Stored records
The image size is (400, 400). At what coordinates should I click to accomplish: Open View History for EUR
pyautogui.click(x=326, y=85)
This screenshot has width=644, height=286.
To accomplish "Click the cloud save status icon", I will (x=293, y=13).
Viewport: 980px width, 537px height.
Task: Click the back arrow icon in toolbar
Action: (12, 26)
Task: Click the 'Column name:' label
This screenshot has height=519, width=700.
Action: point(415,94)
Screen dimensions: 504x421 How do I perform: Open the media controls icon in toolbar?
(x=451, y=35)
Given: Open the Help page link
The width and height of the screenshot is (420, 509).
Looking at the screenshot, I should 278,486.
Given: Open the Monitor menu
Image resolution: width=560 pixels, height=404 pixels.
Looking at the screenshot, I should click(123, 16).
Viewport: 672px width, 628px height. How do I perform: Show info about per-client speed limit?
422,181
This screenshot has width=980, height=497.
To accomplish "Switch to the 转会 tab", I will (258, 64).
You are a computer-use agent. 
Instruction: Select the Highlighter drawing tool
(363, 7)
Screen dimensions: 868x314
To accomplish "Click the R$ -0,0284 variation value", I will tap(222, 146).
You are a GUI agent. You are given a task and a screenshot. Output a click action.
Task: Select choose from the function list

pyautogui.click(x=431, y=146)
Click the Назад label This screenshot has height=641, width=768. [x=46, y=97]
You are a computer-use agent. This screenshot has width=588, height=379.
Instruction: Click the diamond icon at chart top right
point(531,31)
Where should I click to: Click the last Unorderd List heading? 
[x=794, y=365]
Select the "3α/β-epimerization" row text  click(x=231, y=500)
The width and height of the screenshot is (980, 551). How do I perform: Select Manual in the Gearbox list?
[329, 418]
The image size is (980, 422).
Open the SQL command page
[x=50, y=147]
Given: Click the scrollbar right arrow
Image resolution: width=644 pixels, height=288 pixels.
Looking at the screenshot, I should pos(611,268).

## Your instructions
Copy out all lines above that include the string "computer".

## Exercise result
You are a computer-use agent. 
You are a computer-use agent. This screenshot has width=588, height=379.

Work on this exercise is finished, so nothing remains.